O ácido era a praia de Gram Parsons, mas, musicalmente, ele trazia uma bagagem diferente dos roqueiros com quem cruzava em solo californiano. Resultado: com ele na formação, o som dos Byrds mudou bastante e ganhou um ar mais caipira. Em 1968, o grupo registrou o álbum Sweetheart of the Rodeo, considerado desde o seu nascimento o primeiro grande marco do country rock.

Mas tudo durou muito pouco, porque McGuinn era um cara difícil. Por causa de divergências internas, Parsons largou os Byrds, seguido por Hillman. Juntos, os dois “desertores” formaram os Flying Burrito Brothers, ao lado de Chris Ethridge (baixo) e “Sneeky” Pete Kleinow (pedal steel guitar). A proposta do novo conjunto era fazer um “country cósmico” onde o estilo caipira ancestral americano se fundisse ainda mais com todos os diversos gêneros musicais que habitavam o repertório da juventude naquela época de contracultura. O objetivo foi atingido no disco The Gilded Palace of Sin.

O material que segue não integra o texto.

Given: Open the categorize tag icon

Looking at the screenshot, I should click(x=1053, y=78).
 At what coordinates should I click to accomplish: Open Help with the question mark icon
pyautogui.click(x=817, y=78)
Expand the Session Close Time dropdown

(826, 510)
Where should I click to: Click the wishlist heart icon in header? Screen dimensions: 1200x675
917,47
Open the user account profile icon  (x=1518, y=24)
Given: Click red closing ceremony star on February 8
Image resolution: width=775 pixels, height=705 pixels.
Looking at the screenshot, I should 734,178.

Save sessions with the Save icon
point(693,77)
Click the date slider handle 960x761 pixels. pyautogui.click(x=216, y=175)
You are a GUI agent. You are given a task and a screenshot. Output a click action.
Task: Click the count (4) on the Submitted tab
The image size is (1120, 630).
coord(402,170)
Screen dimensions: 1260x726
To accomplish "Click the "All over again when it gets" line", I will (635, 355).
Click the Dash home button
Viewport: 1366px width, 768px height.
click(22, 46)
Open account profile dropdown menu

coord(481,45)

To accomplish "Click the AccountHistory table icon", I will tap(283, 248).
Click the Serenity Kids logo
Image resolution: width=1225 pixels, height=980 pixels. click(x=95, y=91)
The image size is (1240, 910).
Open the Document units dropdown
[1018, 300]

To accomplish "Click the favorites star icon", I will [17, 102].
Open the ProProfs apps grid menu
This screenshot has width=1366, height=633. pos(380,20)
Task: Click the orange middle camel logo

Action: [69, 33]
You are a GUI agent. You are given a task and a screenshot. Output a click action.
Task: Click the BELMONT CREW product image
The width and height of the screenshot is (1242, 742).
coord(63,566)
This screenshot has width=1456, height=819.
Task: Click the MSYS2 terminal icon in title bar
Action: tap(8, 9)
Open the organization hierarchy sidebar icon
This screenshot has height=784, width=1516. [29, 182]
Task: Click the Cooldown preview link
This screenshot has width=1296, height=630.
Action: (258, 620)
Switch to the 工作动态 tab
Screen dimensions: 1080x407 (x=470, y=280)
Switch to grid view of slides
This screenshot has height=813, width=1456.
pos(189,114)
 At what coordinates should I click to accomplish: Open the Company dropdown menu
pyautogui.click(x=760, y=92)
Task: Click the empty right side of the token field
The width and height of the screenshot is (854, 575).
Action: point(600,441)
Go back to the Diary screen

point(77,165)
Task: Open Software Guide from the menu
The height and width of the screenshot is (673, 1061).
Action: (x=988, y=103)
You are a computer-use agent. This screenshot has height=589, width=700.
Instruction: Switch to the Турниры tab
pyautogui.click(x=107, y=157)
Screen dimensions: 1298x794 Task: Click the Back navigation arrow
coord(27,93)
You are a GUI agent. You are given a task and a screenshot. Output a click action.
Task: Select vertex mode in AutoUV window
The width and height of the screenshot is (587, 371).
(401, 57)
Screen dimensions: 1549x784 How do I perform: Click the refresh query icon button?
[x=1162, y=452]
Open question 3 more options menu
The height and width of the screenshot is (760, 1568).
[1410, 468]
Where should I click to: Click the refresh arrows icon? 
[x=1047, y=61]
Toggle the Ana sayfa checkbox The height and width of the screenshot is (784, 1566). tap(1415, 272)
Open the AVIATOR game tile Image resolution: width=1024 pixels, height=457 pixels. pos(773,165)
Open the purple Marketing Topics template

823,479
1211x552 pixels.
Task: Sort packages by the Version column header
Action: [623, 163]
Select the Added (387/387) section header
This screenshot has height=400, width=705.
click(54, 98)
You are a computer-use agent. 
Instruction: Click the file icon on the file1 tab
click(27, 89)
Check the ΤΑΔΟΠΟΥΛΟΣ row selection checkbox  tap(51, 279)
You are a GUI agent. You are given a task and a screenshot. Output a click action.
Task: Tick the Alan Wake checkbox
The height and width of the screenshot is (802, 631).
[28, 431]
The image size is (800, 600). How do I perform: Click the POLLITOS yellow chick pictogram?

O disco traduzia o country tradicional para o idioma do rock psicodélico nas parcerias de Parsons com Hillman (“Christine’s Tune”, “Sin City”, “Wheels”) e Ethridge (“Hot Burrito #1 & #2”).

Ainda havia espaço para releituras que cobriam do gospel (“Hippie Boy”) ao soul (na versão do hit de Aretha Franklin, “Do Right Woman – Do Right Man”).

Na época do lançamento, em 1969, o disco não passou da posição #164 na parada norte-americana, mas acabou influenciando muita gente que veio depois, tanto que acabou sendo reeditado em CD diversas vezes.

Depois desse disco, Gram parou de se dedicar ao grupo. Na época, ele consumou uma aproximação com os Rolling Stones – “Wild Horses” e outros hits do grupo inglês na época tiveram uma mãozinha do guitarrista. Parsons ainda gravou mais dois álbuns solo (GP e Grevious Angel), antes de morrer de overdose em 1973, aos 26 anos (um a menos do que pedia o manual).

Melhor assim: ao invés de integrar listas ao lado de outras lendas urbanas, adormeceu no catálogo dos heróis criativos que ajudaram a quebrar as barreiras da música nos anos 60. O homem que disse não à Harvard porque preferiu mostrar ao mundo que o sotaque caipira também poderia ser contracultural.